Neely Quinn: Alright, welcome to the show Isabelle. Thanks for all your patience with all these technical difficulties and thanks for being with me.
Isabelle Faus: Yeah, no problem. Thanks for having me.
Neely Quinn: Yeah. For anybody who doesn’t know who you are, can you just give us a description of yourself?
Isabelle Faus: Yeah. I’m a climber. I was born in Wichita, Kansas and raised in Chicago. I came to Colorado when I was 17, about, and I’ve just been living here, climbing here and around for a few years now.
Neely Quinn: So you’re, I think you’re 22 or was that old?
Isabelle Faus: Yeah, I’m 22. Yeah.
Neely Quinn: Okay. So you’re pretty much in Boulder full time now unless you’re out travelling, climbing?
Isabelle Faus: Yeah, I’ve spent most of my time in Boulder, for sure.
Neely Quinn: Okay. So tell me about some of your climbing highlights.

▶ _TASK_:
Answer these questions from the interview transcript:
(a) In what city was Isabelle Faus born?
(b) What age does she confirm she is?
(c) Where has she spent most of her time?

[Collected data]
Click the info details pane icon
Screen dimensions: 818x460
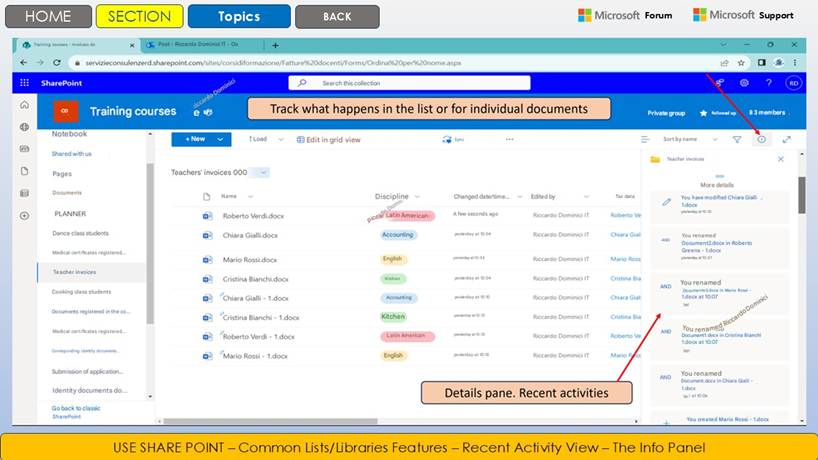click(762, 140)
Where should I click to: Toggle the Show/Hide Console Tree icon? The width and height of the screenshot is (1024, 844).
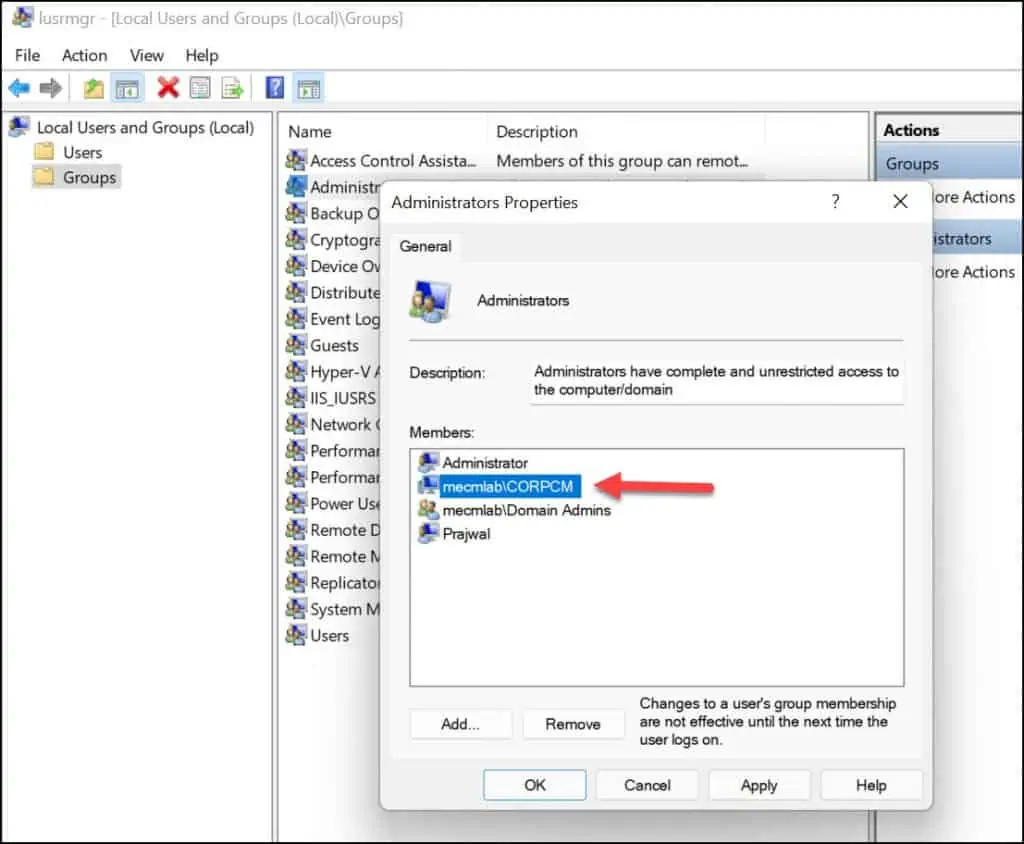click(x=126, y=89)
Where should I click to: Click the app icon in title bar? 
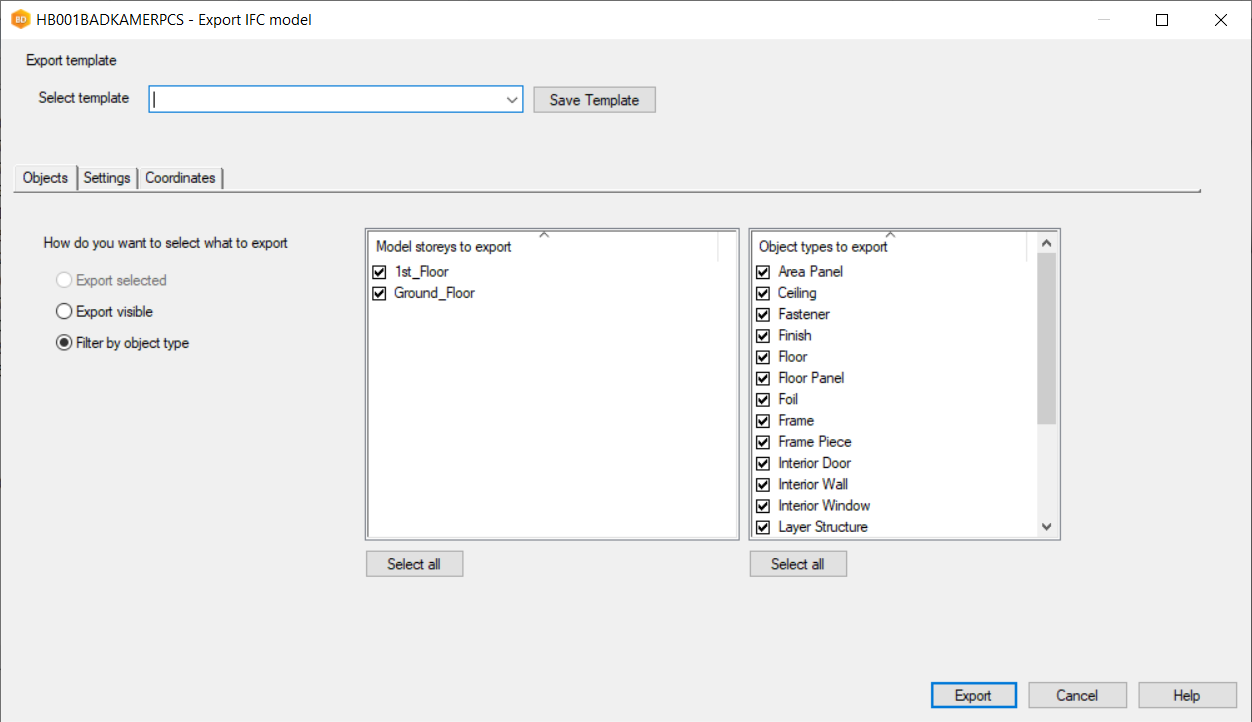[x=20, y=20]
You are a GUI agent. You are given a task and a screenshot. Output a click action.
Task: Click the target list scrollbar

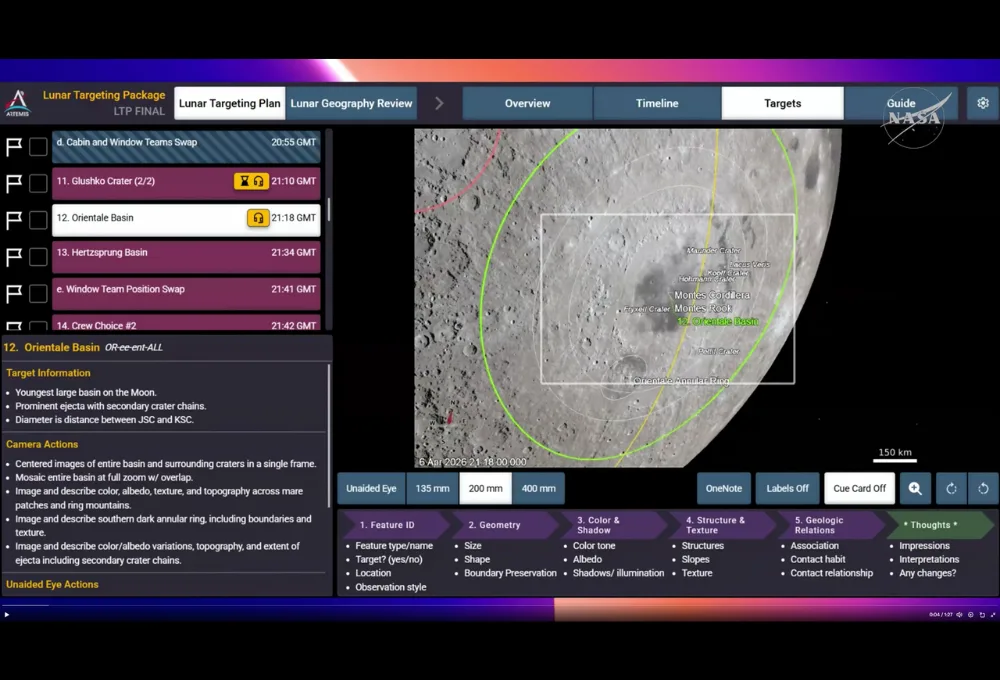(x=328, y=210)
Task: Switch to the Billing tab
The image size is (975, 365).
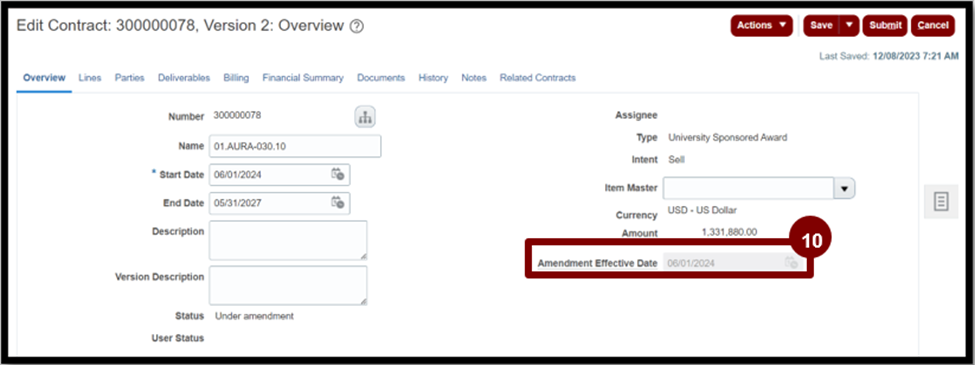Action: point(236,78)
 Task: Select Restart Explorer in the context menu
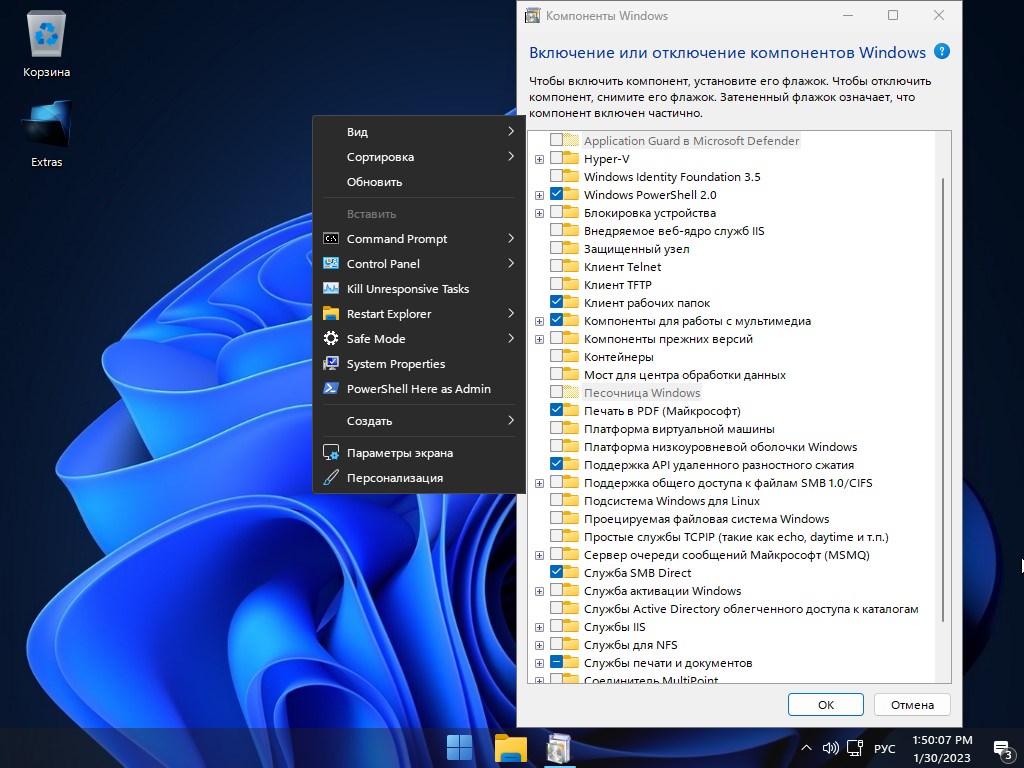(x=388, y=313)
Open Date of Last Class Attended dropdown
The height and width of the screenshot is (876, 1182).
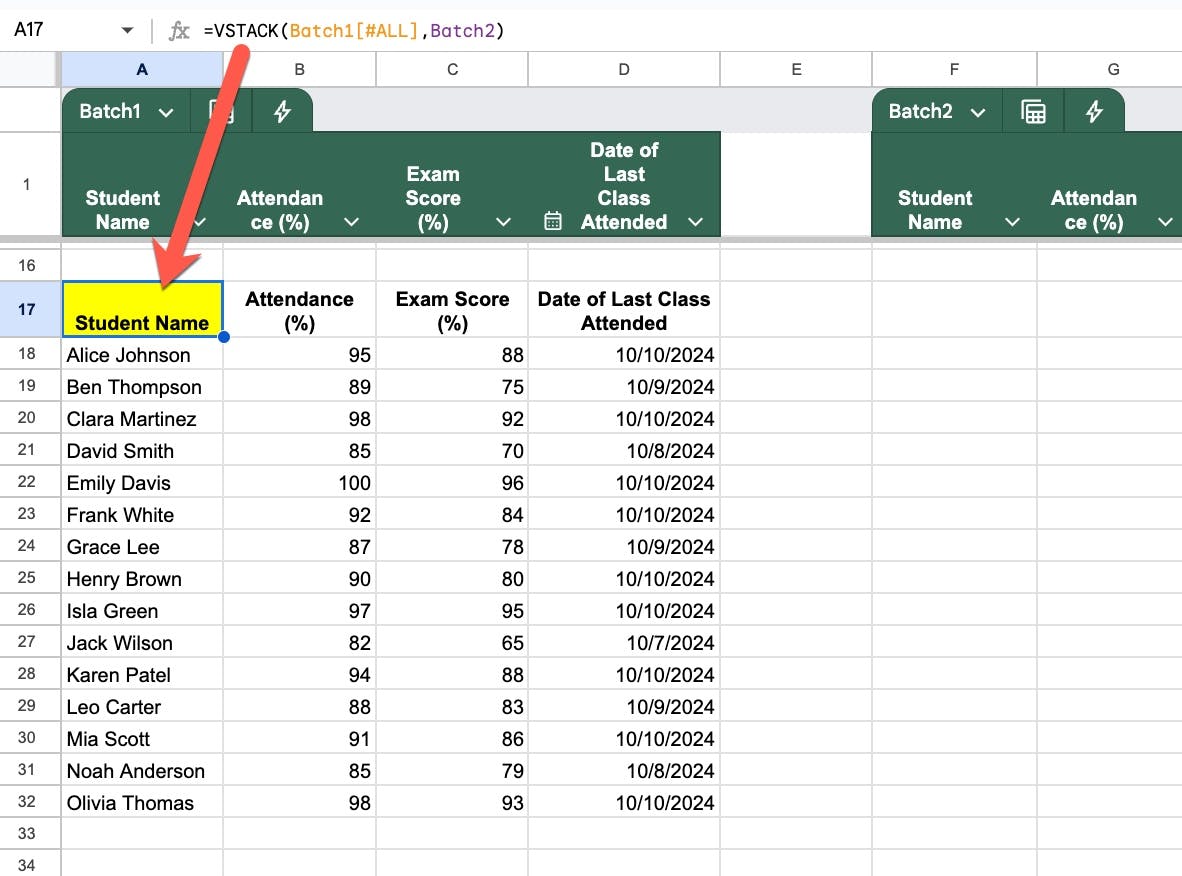tap(695, 222)
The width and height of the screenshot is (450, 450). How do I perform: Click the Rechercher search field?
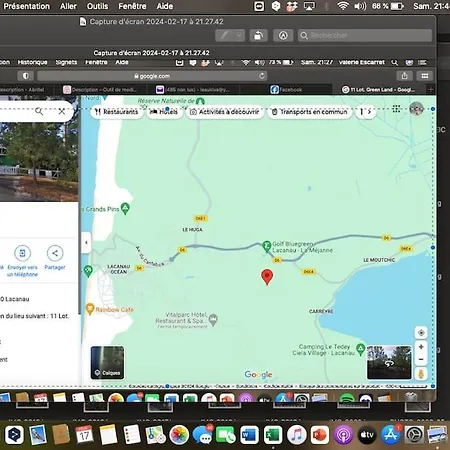pos(365,35)
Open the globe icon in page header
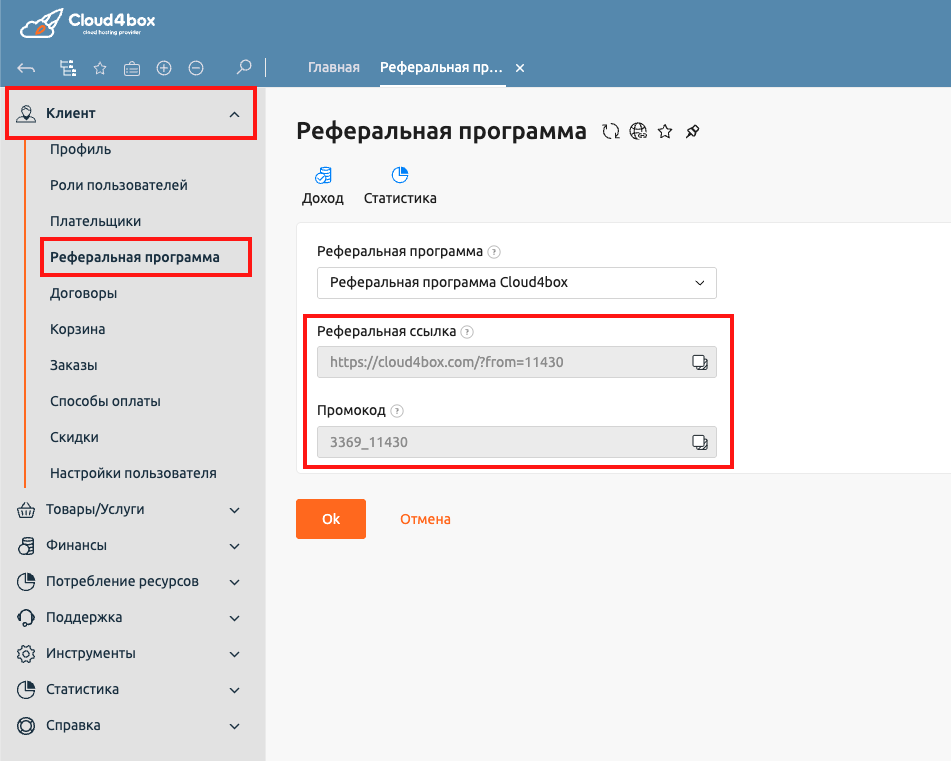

▶ _RESULT_:
(a) Wichita, Kansas
(b) 22
(c) Boulder